Copy the passage from the administrative segregation case summary starting at "A pretrial detainee" and ending at "(Unpub. 7th Cir.).", changing "detainee" to "inmate" throughout.

DOCUMENT SECTION
★ ★ ★ ★ ★ ★ ★

Segregation: Administrative

     A pretrial detainee claimed that jail employees violated his due process rights by transferring him from the general population to a segregation unit without a hearing. Upholding summary judgment for the defendant employees, a federal appeals court found that the detainee failed to show that the employees acted to punish him. Their asserted rationale for the segregation was promoting the safety of those in the jail, and the safety of the general public. Despite the detainee's rejection of this rationale, he failed to present anything in the record that disputed it. The detainee had allegedly threatened an officer, and could not adequately contest the legitimacy of segregating him for trying to solicit the officer's murder. Love v. Kirk, #09-1943, 2010 U.S. App. Lexis 830 (Unpub. 7th Cir.).

Sexual Assault and Harassment

****Editor's Case Alert****  

     A county sheriff hired a deputy, who was a allegedly provided with little or no training. The deputy was first assigned duties as a jailer, and later as a "road deputy." During his last week on the job, after resigning to pursue a position with the state Department of Corrections, he encountered a female employee at a convenience store who asked his advice on some legal problems. She declined his offer to go on a date with him. Learning that she had several outstanding arrest warrants, and owed approximately $800 in fees and fines, he drove to the store on his last day on the job, arrested her, and transported her to the jail, telling her that he would not have done so if she had agreed to the date. At the jail, the deputy bet a jailer that he could get the arrestee to reveal her breasts. He then told the arrestee that he could get her fines reduced if she would show him her breasts, and she eventually complied. He then allegedly grabbed her exposed breast. She sued the deputy and the sheriff, claiming that the sheriff failed to properly train the deputy. The deputy was also arrested and pled guilty to second degree sexual assault. The deputy had received a policy manual, but had not been required to read it, and, in fact, did not read it. He was scheduled to attend a training academy, but had not yet attended it at the time of the incident. The trial court found the deputy liable, as well as the sheriff in his official capacity, while granting the sheriff qualified immunity in his individual capacity. A federal appeals court overturned the inadequate training liability, noting that there was no duty specified in state statutes for sheriffs to train subordinates not to sexually assault detainees, and that there had been no past pattern of such conduct by the sheriff's deputies that would have put him on notice about the need for such training. Additionally, since a reasonable officer would know that intentionally sexually assaulting a detainee was illegal, and the deputy admitted that he knew "that such conduct was impermissible," the plaintiff failed to show that the lack of training caused the assault. Parrish v. Ball, #08-3517, 2010 U.S. App. Lexis 2748 (8th Cir.).

★ ★ ★ ★ ★ ★ ★

DATA EXCERPTS

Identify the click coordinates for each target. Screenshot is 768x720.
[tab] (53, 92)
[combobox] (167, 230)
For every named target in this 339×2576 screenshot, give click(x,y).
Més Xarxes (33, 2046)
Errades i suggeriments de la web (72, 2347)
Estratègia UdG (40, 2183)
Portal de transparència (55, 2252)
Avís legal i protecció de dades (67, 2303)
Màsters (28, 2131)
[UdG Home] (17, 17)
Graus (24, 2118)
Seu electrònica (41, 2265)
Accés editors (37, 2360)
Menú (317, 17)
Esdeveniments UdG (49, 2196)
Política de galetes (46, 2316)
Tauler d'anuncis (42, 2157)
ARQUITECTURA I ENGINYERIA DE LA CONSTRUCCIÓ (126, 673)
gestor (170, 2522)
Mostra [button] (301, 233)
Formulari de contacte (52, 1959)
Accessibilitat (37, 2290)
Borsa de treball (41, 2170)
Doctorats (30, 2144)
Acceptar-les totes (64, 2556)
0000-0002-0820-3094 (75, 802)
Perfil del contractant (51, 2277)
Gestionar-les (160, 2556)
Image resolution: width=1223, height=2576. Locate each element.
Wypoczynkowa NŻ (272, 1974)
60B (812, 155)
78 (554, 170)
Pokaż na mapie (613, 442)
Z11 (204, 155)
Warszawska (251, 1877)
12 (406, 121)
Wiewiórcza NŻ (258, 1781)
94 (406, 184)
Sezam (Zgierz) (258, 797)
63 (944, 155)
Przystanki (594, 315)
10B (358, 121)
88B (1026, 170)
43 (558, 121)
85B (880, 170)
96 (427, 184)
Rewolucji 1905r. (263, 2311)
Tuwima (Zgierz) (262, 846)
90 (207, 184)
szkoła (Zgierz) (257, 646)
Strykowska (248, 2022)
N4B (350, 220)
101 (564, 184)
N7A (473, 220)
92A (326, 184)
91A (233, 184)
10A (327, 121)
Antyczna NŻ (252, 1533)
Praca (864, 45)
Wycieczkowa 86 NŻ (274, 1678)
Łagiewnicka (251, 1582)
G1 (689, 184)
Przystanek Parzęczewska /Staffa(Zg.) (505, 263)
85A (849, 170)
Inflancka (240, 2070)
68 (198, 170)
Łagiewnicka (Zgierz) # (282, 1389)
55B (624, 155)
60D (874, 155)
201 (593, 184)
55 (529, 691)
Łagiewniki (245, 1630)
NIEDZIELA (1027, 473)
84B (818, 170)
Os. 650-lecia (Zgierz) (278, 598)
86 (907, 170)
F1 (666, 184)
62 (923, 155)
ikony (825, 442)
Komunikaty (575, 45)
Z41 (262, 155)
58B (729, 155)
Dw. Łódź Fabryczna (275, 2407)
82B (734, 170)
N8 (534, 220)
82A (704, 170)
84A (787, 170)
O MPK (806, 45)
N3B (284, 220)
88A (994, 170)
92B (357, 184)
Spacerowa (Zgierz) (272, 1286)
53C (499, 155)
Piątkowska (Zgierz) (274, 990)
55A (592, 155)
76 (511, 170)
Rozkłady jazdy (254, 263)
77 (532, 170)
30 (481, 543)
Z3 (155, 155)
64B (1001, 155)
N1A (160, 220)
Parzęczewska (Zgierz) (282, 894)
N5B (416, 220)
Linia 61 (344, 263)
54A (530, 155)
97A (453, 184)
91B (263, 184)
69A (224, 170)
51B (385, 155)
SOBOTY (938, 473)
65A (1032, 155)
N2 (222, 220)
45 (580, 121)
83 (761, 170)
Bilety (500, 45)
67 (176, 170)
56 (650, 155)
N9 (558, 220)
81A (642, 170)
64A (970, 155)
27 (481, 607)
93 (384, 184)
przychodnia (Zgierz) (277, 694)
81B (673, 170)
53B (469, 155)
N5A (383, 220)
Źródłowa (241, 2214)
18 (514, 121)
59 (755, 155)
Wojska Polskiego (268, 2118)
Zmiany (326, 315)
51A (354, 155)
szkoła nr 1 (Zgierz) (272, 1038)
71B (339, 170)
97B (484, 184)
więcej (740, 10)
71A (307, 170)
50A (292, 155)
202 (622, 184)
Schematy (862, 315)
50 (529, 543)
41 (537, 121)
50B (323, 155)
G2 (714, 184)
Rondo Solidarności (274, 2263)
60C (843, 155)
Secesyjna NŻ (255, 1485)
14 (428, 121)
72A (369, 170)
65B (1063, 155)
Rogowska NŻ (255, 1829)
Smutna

★ ★ ★ ★ ★ ★ ★

SOLUTION
A pretrial inmate claimed that jail employees violated his due process rights by transferring him from the general population to a segregation unit without a hearing. Upholding summary judgment for the defendant employees, a federal appeals court found that the inmate failed to show that the employees acted to punish him. Their asserted rationale for the segregation was promoting the safety of those in the jail, and the safety of the general public. Despite the inmate's rejection of this rationale, he failed to present anything in the record that disputed it. The inmate had allegedly threatened an officer, and could not adequately contest the legitimacy of segregating him for trying to solicit the officer's murder. Love v. Kirk, #09-1943, 2010 U.S. App. Lexis 830 (Unpub. 7th Cir.).